Task goal:
Your answer must be an exact copy of the records below, minus the pictures.
= = = = = = =
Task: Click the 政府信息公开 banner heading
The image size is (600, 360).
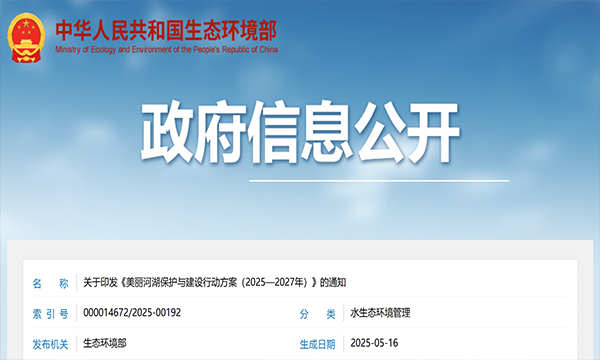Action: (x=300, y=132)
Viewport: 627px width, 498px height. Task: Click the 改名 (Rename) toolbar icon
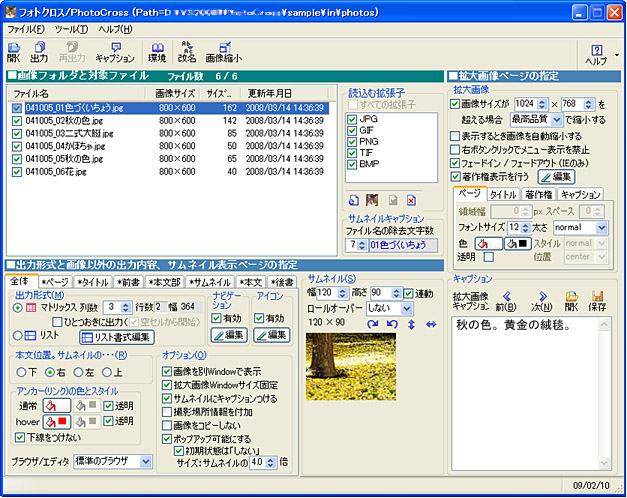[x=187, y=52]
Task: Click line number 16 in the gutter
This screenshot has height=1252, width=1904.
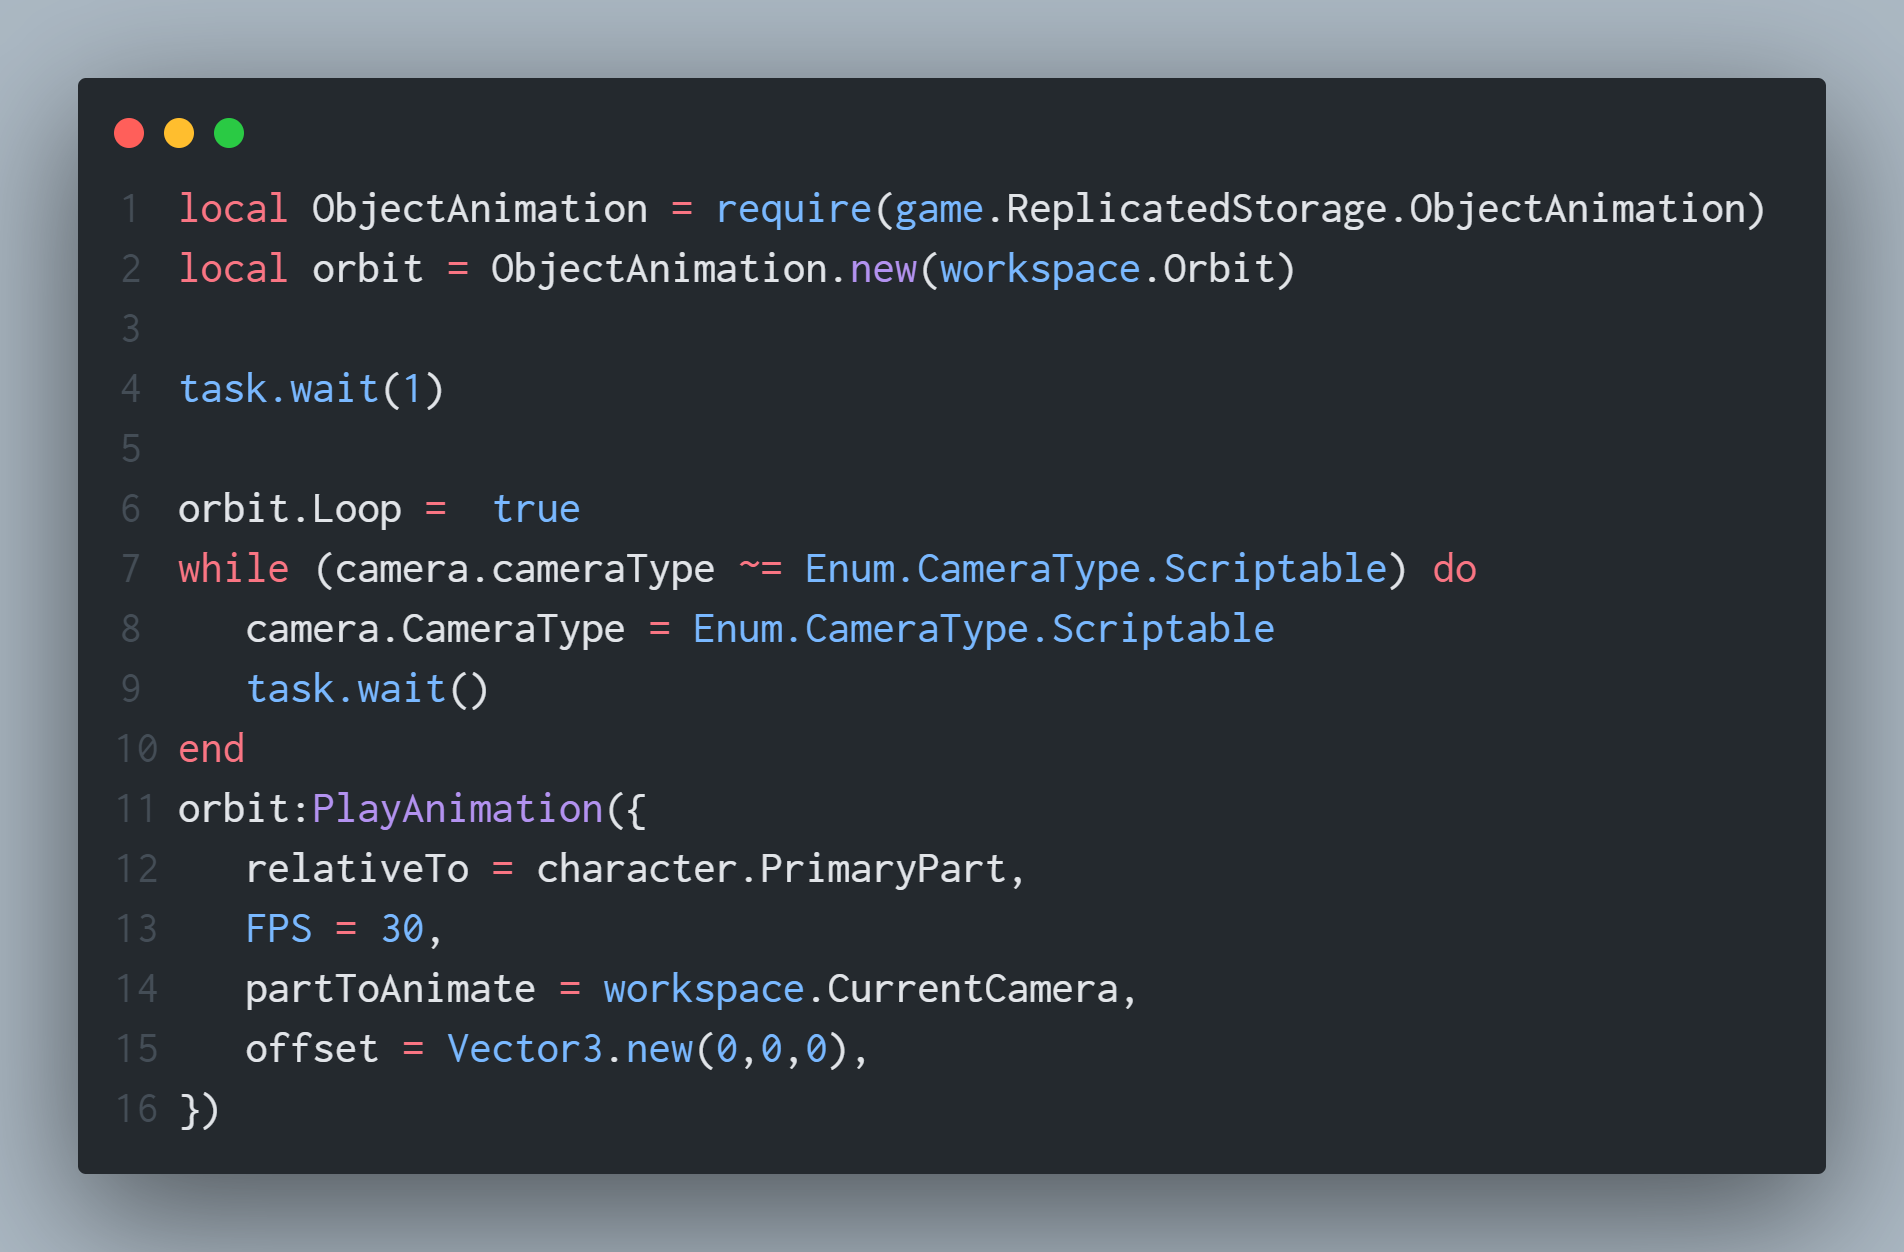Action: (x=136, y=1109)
= = = = = = =
Solution for this problem:
Task: Click the 政府信息公开 banner heading
The image size is (600, 360).
Action: (x=300, y=132)
Viewport: 627px width, 498px height. Task: Click the 改名 (Rename) toolbar icon
[x=187, y=52]
Task: Click line number 16 in the gutter
This screenshot has height=1252, width=1904.
Action: (x=136, y=1109)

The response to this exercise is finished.